### Text excerpt:
I Had No Religion – The Way of The Livingness Universal Medicine

m6rT4MYFQ7CT8j9m2AEC_JakeGivens - Sunset in the Park

When I was a child, other families had or did religion. They went to church on Sunday, wore a cross or had a bible. They belonged to a certain community or had been christened, they believed in God and that Jesus had died for our sins and came to save us. But not my family; we had no religion.

My Dad was raised a Catholic but fell out with God when my grandma died when I was around 4, and from then on he hated the church. My Mom, well she had been raised under the Church of England, but when asked about God she always told me she didn’t really know one way or the other. She too despised church, and when I was around 12 and wanted to go to the local church sermon just to see what it was like, she forbade it.

Both my brother and I were never christened and we only went to church for weddings and funerals. Yes, we celebrated Christmas but we were not religious. I had no religion.

At school, which was apparently non-denominational, we sang hymns in assembly, recited the Lord’s Prayer and listened to gospel stories. I quite liked them and some hymns really resonated with me, whilst others didn’t – so I simply mouthed the words rather than sing, so as not to get into trouble.

From these teachings, I began to view God as something bigger and better than me — something out there, ever watching and ready to reward or punish me. And, if I was a really good girl, if I prayed long and hard enough, He might just might talk to me or send me an angel or messenger, so I knew I was one of the chosen ones.

So, knowing deep inside that God was real but not knowing how to be with Him, I became a very good girl. I would pray long and hard, often bargaining with God in a futile attempt to get Him to contact me, to show me a sign, prove his existence – and yet I still had no religion.

By the time I became a teenager my knowingness of God wavered to an uncertain belief, and then waned to my claiming I didn’t believe at all – after all, I wasn’t even religious.

I found it easier to deny His existence than consider He had deserted me, left me out in the cold, or that I hadn’t been good enough, or prayed properly – and that’s why He never showed Himself to me.

My atheism continued for years. I would ferociously declare that God didn’t exist and religion was merely a crutch used by the weak and feeble to prop them up and excuse their behaviour.

Yet, when I was 20 and I received news that I needed to travel from Leeds to Birmingham because my Dad was seriously ill, I prayed and pleaded with God the whole journey to let him live long enough for me to say goodbye – even though I had no religion.

My Dad had actually died of a sudden heart attack, aged 47, and I never got to say goodbye in the flesh. However, when I visited the chapel of rest I was overcome with the unshakable feeling of my Dad standing next to me with his arm around my shoulder. I felt at peace knowing we didn’t need to say goodbye and that he was OK.

I started to question God’s existence again, so much so that I started to explore the religions. No one religion actually spoke to me and I was surprised to see so many similarities running through them, yet couldn’t fathom why they all seemed to be fighting one another. To me, if God was an all loving being there could be no chosen ones, punishment, judgment, hell or eternal damnation. So once again I had no religion.

### To do:
a: Reproduce the stretch from "m6rT4MYFQ7CT8j9m2AEC_JakeGivens - Sunset" through "she forbade it." of the essay on growing up without religion, word for word.
b: Answer these about the essay on growing up without religion:
(i) Under which church had the writer's Mom been raised?
(ii) Between which two cities did the writer travel on learning that the Dad was seriously ill?
(iii) At what age did the writer's Dad die?

[Saved entries]

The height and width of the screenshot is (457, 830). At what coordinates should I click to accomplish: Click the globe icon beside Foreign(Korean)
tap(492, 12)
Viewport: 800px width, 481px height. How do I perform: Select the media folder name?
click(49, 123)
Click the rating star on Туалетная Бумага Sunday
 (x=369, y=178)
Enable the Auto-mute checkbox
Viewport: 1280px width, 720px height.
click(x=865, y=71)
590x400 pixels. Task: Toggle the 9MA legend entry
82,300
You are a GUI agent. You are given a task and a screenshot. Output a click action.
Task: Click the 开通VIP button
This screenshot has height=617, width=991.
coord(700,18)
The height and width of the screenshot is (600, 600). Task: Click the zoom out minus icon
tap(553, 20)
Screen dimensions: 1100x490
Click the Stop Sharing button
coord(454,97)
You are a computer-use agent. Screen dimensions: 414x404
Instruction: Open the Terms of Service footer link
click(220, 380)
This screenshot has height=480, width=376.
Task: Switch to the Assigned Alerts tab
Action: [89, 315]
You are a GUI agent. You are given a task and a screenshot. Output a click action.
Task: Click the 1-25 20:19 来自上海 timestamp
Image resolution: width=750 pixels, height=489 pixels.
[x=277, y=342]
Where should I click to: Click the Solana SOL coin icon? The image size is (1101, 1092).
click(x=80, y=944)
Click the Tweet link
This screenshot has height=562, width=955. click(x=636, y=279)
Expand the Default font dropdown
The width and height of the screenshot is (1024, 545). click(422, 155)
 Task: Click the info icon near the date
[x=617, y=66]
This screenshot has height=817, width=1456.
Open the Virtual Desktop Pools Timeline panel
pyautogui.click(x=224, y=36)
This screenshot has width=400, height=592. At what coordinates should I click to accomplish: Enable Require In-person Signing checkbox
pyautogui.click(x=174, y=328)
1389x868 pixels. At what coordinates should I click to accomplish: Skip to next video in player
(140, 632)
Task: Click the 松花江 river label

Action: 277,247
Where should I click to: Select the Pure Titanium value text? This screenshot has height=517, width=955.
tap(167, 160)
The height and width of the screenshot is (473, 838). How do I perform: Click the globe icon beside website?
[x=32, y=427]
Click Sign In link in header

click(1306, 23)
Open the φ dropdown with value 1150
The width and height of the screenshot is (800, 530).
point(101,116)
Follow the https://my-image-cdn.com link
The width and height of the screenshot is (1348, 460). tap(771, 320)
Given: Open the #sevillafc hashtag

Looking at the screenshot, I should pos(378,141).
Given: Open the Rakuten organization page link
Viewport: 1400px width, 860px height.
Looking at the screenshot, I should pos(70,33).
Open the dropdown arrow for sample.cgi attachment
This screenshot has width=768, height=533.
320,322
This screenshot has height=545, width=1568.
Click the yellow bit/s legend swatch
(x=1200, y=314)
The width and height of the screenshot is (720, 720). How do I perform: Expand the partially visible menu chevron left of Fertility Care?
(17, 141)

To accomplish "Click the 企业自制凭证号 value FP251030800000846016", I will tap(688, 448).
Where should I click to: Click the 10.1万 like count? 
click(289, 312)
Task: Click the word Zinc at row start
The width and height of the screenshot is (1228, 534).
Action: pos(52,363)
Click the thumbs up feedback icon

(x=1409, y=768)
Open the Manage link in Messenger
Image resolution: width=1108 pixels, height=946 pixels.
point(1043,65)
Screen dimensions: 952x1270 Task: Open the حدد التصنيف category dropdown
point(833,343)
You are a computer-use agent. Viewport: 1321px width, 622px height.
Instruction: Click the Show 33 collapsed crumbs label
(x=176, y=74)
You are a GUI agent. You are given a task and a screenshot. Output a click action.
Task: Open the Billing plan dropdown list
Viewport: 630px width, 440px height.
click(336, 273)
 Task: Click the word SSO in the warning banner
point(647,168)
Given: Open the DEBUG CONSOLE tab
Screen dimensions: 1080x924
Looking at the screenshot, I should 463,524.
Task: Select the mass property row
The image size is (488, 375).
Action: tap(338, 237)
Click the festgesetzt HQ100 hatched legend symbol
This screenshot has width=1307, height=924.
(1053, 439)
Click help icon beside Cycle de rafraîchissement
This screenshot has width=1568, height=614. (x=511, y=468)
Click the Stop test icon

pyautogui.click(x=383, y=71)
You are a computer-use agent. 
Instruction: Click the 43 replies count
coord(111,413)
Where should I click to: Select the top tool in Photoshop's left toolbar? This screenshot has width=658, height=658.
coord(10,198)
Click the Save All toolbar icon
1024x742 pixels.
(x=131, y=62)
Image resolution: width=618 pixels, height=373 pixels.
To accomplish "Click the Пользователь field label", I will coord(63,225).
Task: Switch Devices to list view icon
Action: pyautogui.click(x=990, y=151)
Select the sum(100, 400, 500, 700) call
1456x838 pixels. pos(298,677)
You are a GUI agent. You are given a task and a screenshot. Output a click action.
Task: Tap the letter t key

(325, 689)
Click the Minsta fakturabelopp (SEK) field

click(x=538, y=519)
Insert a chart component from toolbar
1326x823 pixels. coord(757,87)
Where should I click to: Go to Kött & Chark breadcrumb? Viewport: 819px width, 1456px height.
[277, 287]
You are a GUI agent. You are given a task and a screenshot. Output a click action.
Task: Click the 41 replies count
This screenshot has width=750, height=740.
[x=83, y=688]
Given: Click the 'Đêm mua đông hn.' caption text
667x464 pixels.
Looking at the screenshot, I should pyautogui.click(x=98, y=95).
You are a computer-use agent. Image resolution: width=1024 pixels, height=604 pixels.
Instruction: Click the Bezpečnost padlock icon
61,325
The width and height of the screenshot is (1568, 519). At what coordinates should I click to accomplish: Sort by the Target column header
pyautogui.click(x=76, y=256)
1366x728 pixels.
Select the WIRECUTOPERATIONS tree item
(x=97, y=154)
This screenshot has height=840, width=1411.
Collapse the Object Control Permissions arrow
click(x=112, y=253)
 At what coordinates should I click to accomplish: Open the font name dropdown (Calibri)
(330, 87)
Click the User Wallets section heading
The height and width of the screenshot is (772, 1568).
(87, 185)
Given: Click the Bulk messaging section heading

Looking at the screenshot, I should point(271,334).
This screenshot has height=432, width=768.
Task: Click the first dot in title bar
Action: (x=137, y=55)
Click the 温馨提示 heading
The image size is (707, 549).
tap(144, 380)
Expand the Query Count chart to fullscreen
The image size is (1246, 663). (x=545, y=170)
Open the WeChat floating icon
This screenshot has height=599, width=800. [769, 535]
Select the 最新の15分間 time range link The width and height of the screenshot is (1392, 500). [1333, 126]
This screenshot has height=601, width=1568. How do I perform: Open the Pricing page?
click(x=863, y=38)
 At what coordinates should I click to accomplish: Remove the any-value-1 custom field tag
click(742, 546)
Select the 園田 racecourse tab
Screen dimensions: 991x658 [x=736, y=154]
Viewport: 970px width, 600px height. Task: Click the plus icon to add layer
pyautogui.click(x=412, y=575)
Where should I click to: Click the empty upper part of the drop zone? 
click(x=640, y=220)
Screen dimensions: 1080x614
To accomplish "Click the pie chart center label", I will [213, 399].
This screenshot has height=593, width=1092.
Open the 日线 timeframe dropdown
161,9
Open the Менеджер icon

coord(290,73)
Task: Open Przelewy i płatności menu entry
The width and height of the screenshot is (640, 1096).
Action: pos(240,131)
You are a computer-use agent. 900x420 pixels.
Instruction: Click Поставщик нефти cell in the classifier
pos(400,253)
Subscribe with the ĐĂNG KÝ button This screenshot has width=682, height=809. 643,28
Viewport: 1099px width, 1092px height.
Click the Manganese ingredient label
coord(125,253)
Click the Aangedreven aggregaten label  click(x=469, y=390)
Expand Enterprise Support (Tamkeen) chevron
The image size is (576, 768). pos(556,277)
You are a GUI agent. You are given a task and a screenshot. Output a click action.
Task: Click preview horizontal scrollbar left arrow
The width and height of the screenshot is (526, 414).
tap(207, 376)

### Answers by item number:
a:
m6rT4MYFQ7CT8j9m2AEC_JakeGivens - Sunset in the Park

When I was a child, other families had or did religion. They went to church on Sunday, wore a cross or had a bible. They belonged to a certain community or had been christened, they believed in God and that Jesus had died for our sins and came to save us. But not my family; we had no religion.

My Dad was raised a Catholic but fell out with God when my grandma died when I was around 4, and from then on he hated the church. My Mom, well she had been raised under the Church of England, but when asked about God she always told me she didn’t really know one way or the other. She too despised church, and when I was around 12 and wanted to go to the local church sermon just to see what it was like, she forbade it.

b:
(i) The Church of England.
(ii) From Leeds to Birmingham.
(iii) 47.